TASK ITEM
Continue the letter below about recovering from open-heart surgery, picking up right after its last sentence.

Friends and readers,
First, thanks to everyone for their kind thoughts, notes and cards.
As many of you know, I (I will write in first person instead of the usual third-person) underwent open-heart surgery on May 31st for the repair of an aortic aneurysm and a defective aortic heart valve. I am six weeks, almost seven, into the recovery. Objectively, (medically), the recovery has gone well. I was released to full activity on July 2nd. Subjectively, well, the recovery has sometimes swerved.
Many recovering heart patients incur depression and anxiety. The reasons are not entirely clear, but just the shock to the physical systems and the physical limits inherent in the recovery are enough to drag most people down. I have had some anxiety and depression throughout the recovery.
Some predictable thoughts and general fears come forward. When, if ever, will one be back to full speed and vigor? When can one get back to one’s favorite activities? Will one ever get the edge back, that little occasional swagger, that private smile that rises from a job well done or a thought well reasoned?
And some thoughts more tangible. When can I ride the motorcycle again? When can I sit through a double feature at my favorite movie house, the Guild Cinema in Albuquerque?
Both of those questions have been answered. And perhaps the psychic recovery has caught up with the physical recovery.

EXERCISE DATA
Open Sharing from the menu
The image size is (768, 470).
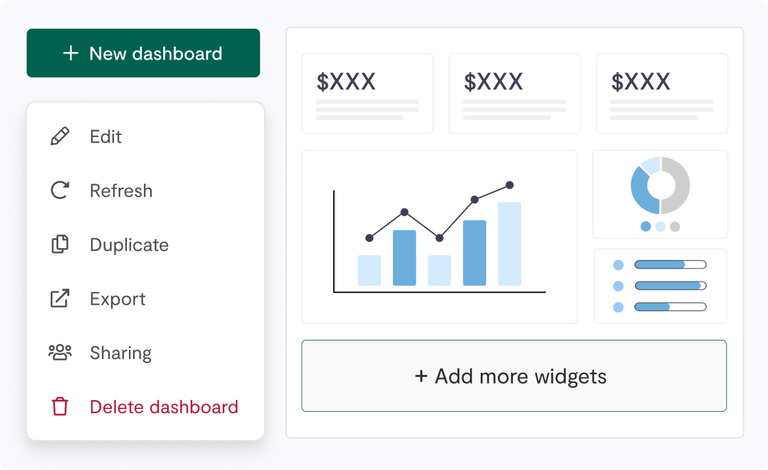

RESULT FOR THIS TASK
Last night, a friend and I went to the midnight movie at the Guild. It was the French-Czech science fiction film “Fantastic Planet”. It is an amazing film. Stunning animation, wondrous score and a provocative plot line. It was originally released in 1973 in America (probably to a lot of stoned college kids) and has since developed a cult following. I first saw it in 1986 on USA Nightflight.
The audience was a mash of art students, old hippies, film geeks like my friend and I, and stoned teenagers. It was a great film, a wild audience, and a great time.
And today, I rode the motorcycle for the first time. I was concerned that my weakened upper body strength would severely limit my riding. So I went on a short and measured ride, stopped and enjoyed an iced green tea (the strongest thing I drink), and generally got a couple hours of my youth restored.
I am not back all the way. There will be more pensive moments, some down days, and some doubts to be banished or assimilated. But with a fast motorcycle, a legion of thoughtful friends and family, the swimming pool and some edgy films, I know that I am coming back in black!
NOW BACK TO BUSINESS IN THE DESERT OF THE REAL!